| DOCUMENT SECTION |
• • •

FP3 Chapter 2: Further Coordinate Systems

FP3 Lecture Notes: Ellipses and Hyperbolas

Introduction

Having explored parabolas and rectangular hyperbolas in the previous modules, we now turn our attention to their cousins: ellipses and general hyperbolas. These curves appear frequently in nature and have fascinating applications, from planetary orbits to satellite dishes. We’ll discover how these curves are unified through the concept of eccentricity and explore their geometric properties.

Module 2.1: Ellipses

Definition and Standard Form

Ellipse diagram

Example: Deriving Tangent and Normal Equations

Let’s derive the equation of the tangent to the ellipse $\dfrac{x^2}{a^2} + \dfrac{y^2}{b^2} = 1$ at point $P(x_1, y_1)$ using two different methods.

Finding Tangent using Implicit Differentiation

Differentiate both sides with respect to $x$ :

$\frac{2x}{a^2} + \frac{2y}{b^2}\frac{dy}{dx} = 0$

Solve for $\dfrac{dy}{dx}$ :

$\frac{dy}{dx} = -\frac{b^2x}{a^2y}$

At point $P(x_1, y_1)$ , the gradient is:

$m = -\frac{b^2x_1}{a^2y_1}$

Use point-gradient form $y - y_1 = m(x - x_1)$ :

$y - y_1 = -\frac{b^2x_1}{a^2y_1}(x - x_1)$

Multiply throughout by $a^2y_1$ :

$a^2y_1y - a^2y_1^2 = -b^2x_1x + b^2x_1^2$

Since $(x_1, y_1)$ lies on the ellipse: $\dfrac{x_1^2}{a^2} + \dfrac{y_1^2}{b^2} = 1$
After simplification:

$\frac{xx_1}{a^2} + \frac{yy_1}{b^2} = 1$

Finding Tangent using Parametric Differentiation

Use parametric equations: $x = a\cos t$ , $y = b\sin t$
Find $\dfrac{dy}{dx}$ :

$\frac{dy}{dx} = \frac{\frac{dy}{dt}}{\frac{dx}{dt}} = \frac{b\cos t}{-a\sin t} = -\frac{b\cos t}{a\sin t}$

Use point-gradient form:

$y - b\sin t = -\frac{b\cos t}{a\sin t}(x - a\cos t)$

Simplify to:

$bx\cos t + ay\sin t = ab$

Finding Normal using Parametric Form

At point $P(a\cos t, b\sin t)$
Normal gradient: $\dfrac{a\sin t}{b\cos t}$
Form equation:

$y - b\sin t = \frac{a\sin t}{b\cos t}(x - a\cos t)$

Simplify to:

$ax\sin t - by\cos t = (a^2 - b^2)\cos t\sin t$

Example: Finding a Normal

Find the normal to the ellipse $\dfrac{x^2}{25} + \dfrac{y^2}{9} = 1$ at $P(5\cos\theta, 3\sin\theta)$ .

• • •

| RECORDED DATA |
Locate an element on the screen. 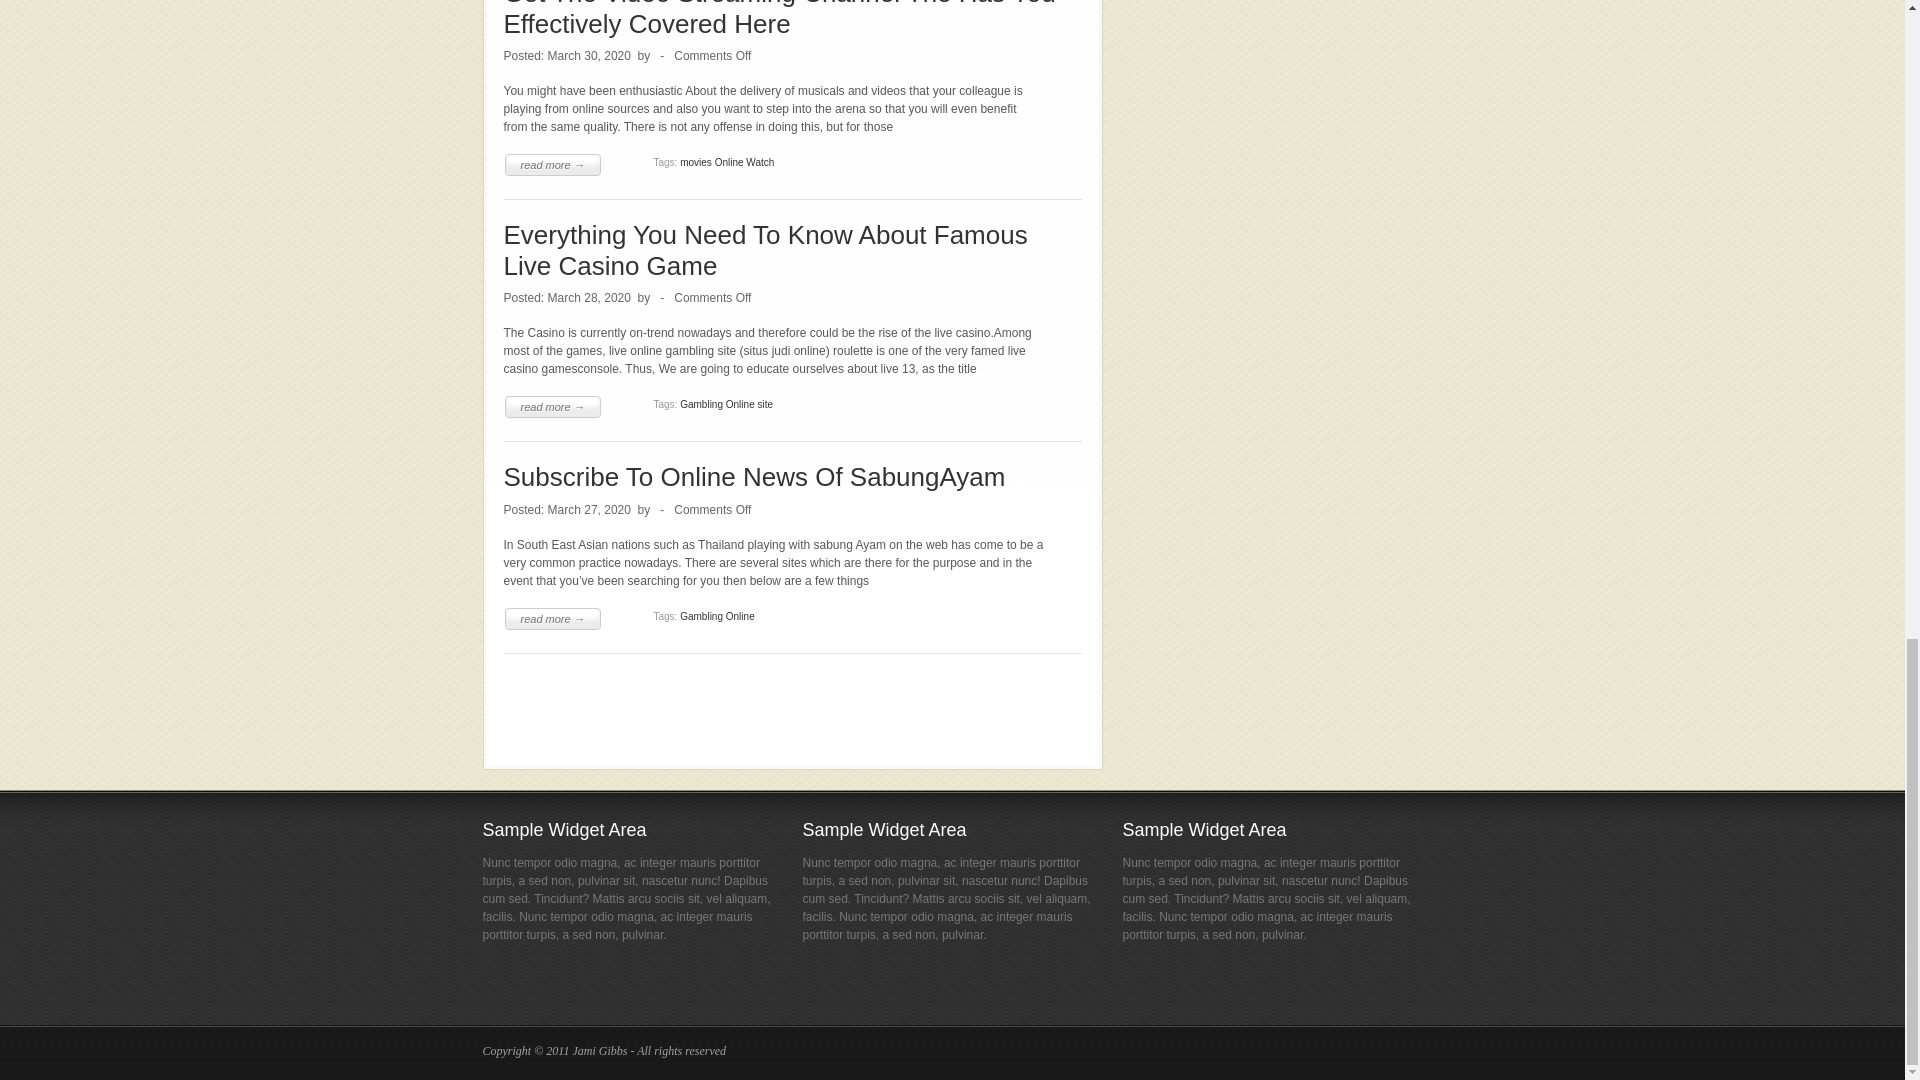 This screenshot has width=1920, height=1080. Watch is located at coordinates (760, 162).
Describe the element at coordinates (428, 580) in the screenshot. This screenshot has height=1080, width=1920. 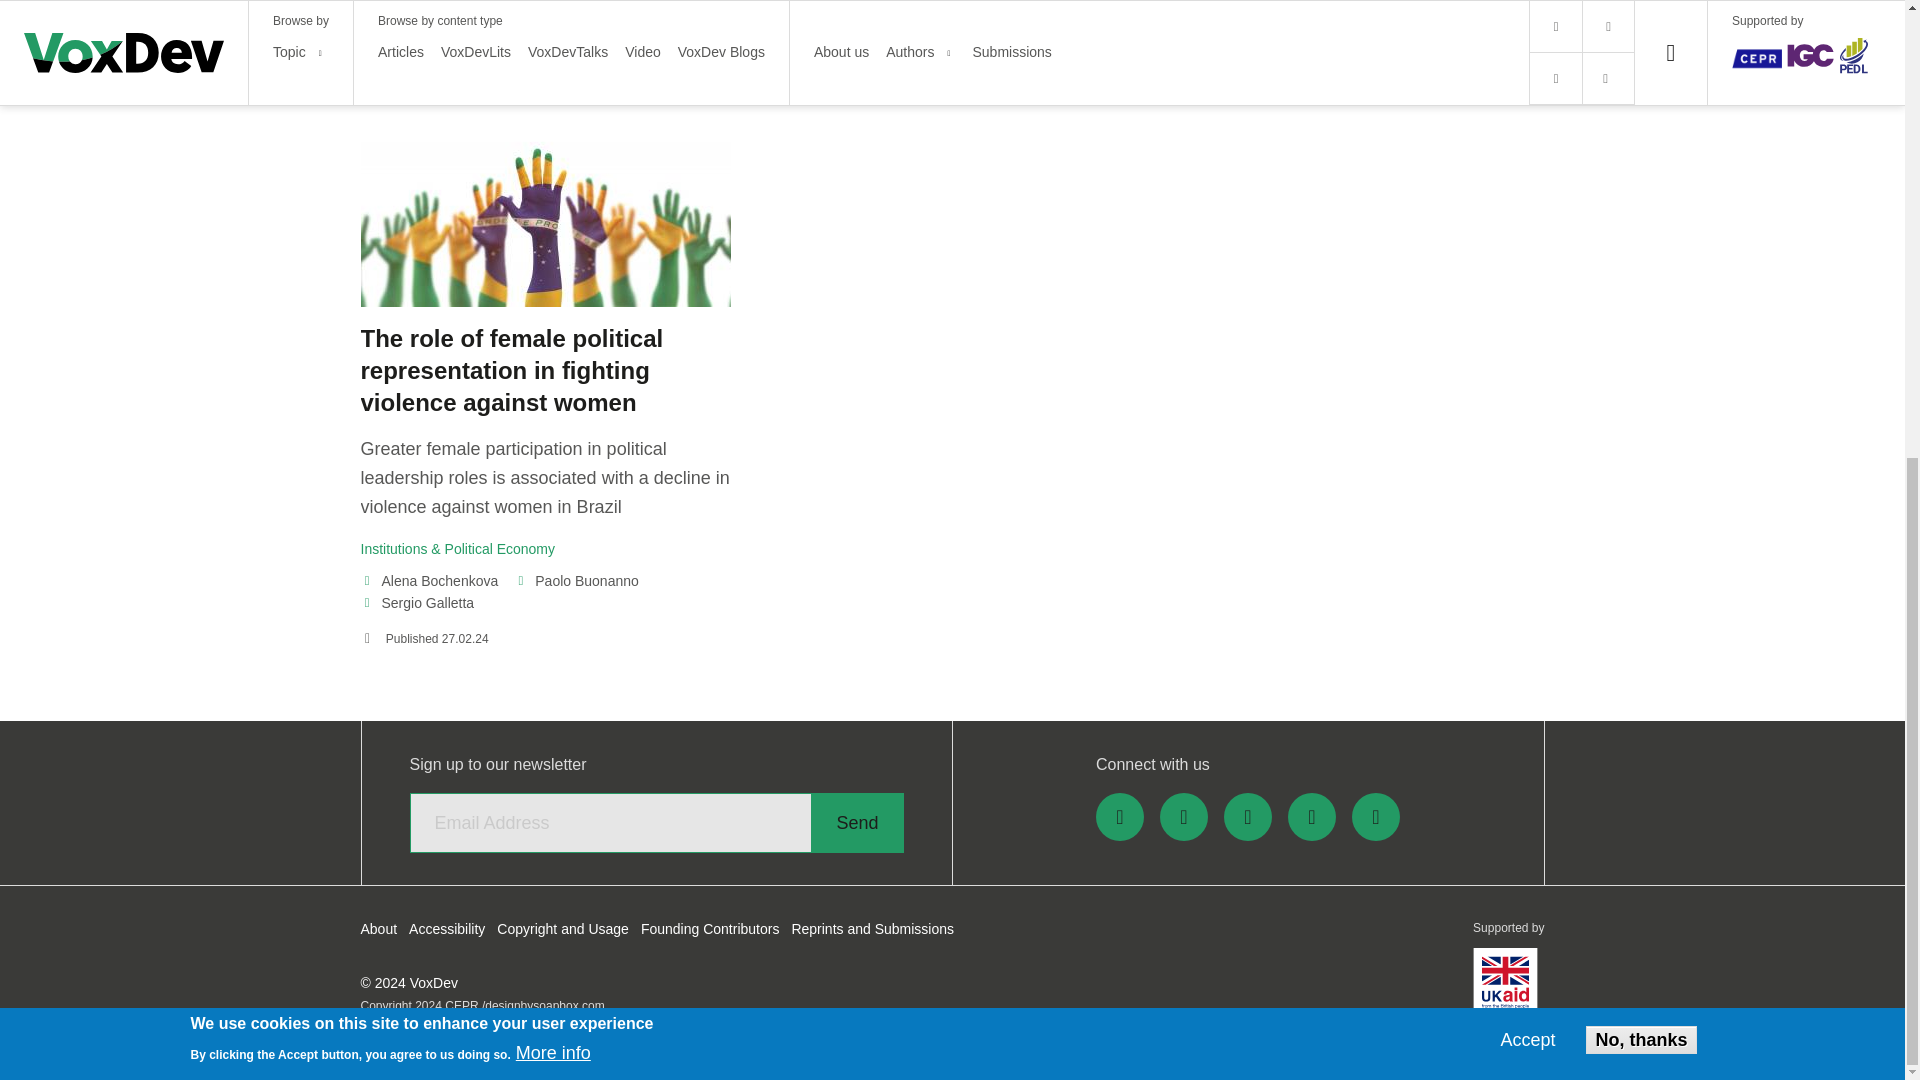
I see `Alena Bochenkova` at that location.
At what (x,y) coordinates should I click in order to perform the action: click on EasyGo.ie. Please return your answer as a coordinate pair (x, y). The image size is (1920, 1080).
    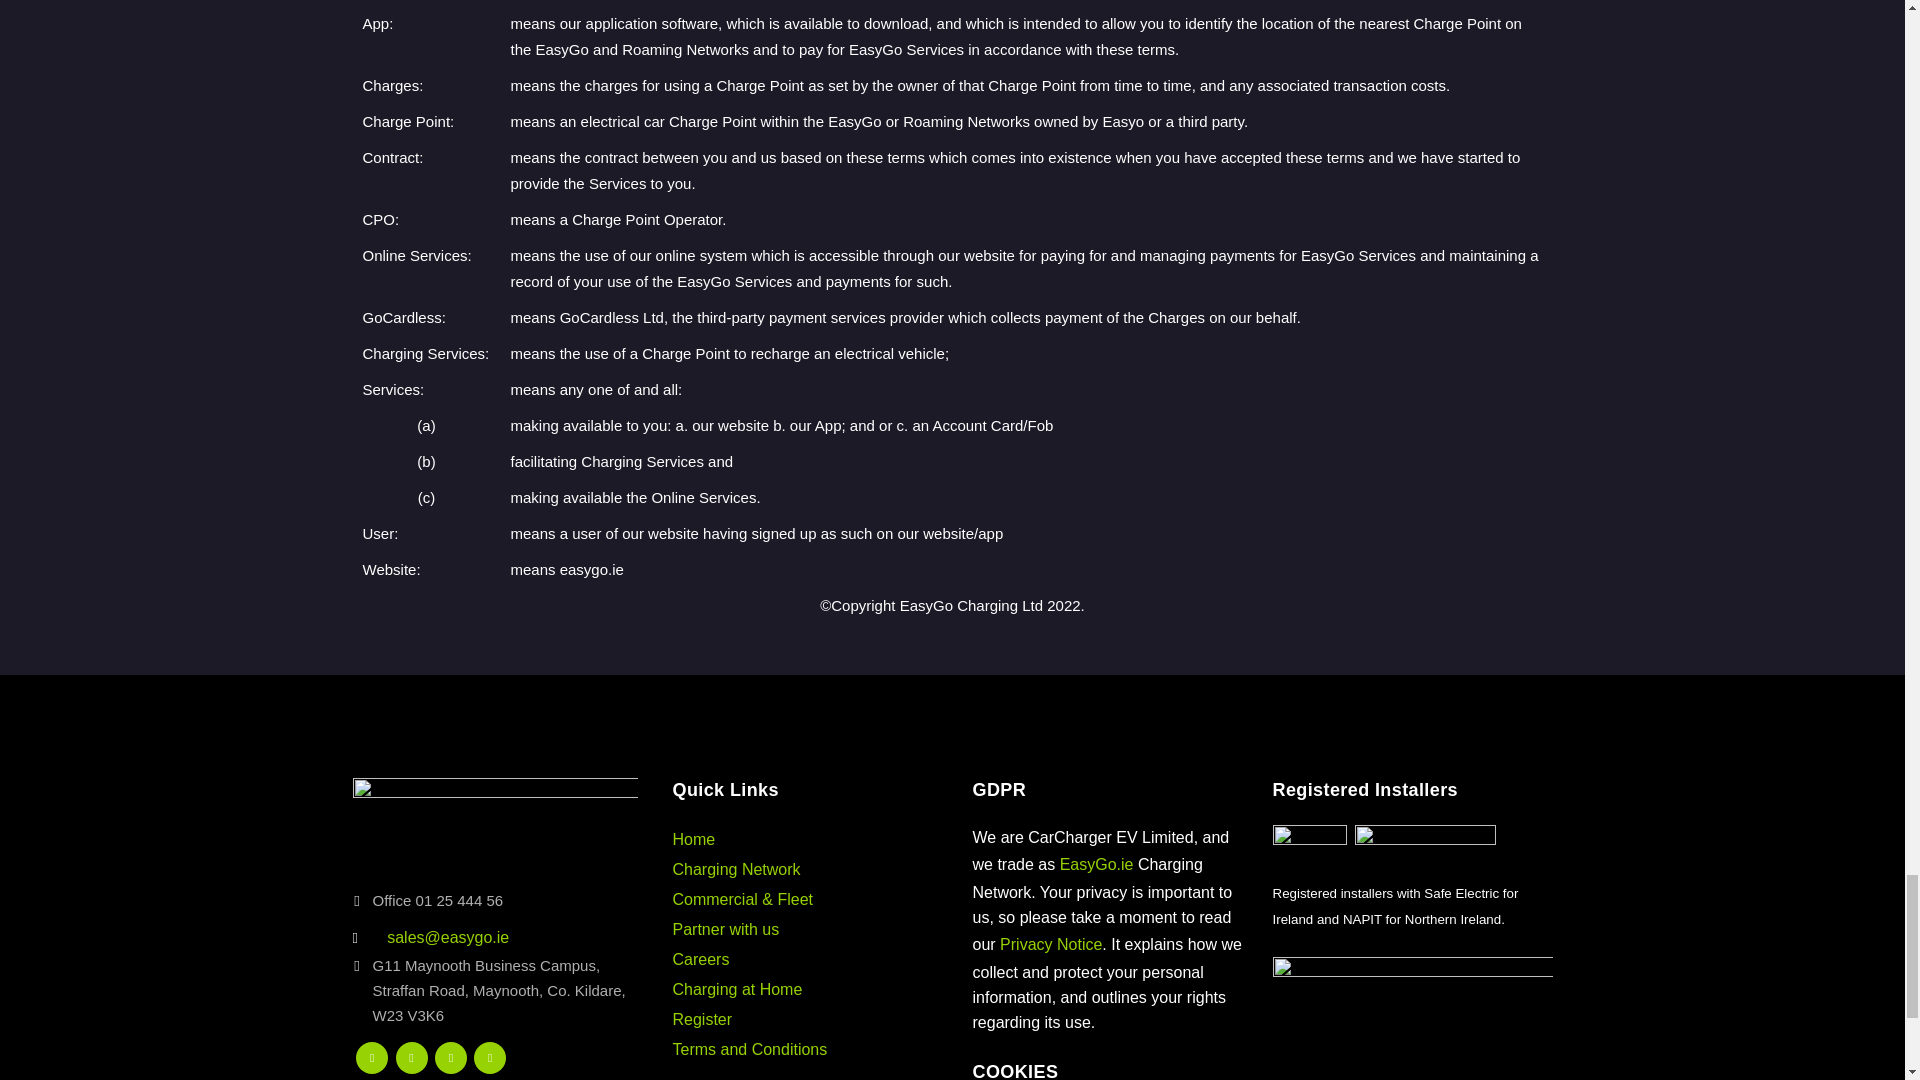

• • •

| STATED PROBLEM |
Please resume the lecture notes on ellipses and hyperbolas, which appear above the data, right after their final sentence.

| TASK RESULT |
Step 1: Find $\dfrac{dy}{dx}$ using parametric differentiation

$\frac{dy}{dx} = \frac{3\cos\theta}{-5\sin\theta} = -\frac{3\cos\theta}{5\sin\theta}$

Step 2: Use perpendicular gradient rule for normal

$\text{Normal gradient} = \frac{5\sin\theta}{3\cos\theta}$

Step 3: Form equation using point-gradient form

$y - 3\sin\theta = \frac{5\sin\theta}{3\cos\theta}(x - 5\cos\theta)$

Step 4: Simplify to standard form

$5x\sin\theta - 3y\cos\theta = 16\sin\theta\cos\theta$

Module 2.2: Hyperbolas

Definition and Standard Form

Hyperbola diagram

Deriving Tangent and Normal Equations for Hyperbolas

Consider a hyperbola $\dfrac{x^2}{a^2} - \dfrac{y^2}{b^2} = 1$ . Let’s derive its tangent and normal equations following similar methods to those used for ellipses.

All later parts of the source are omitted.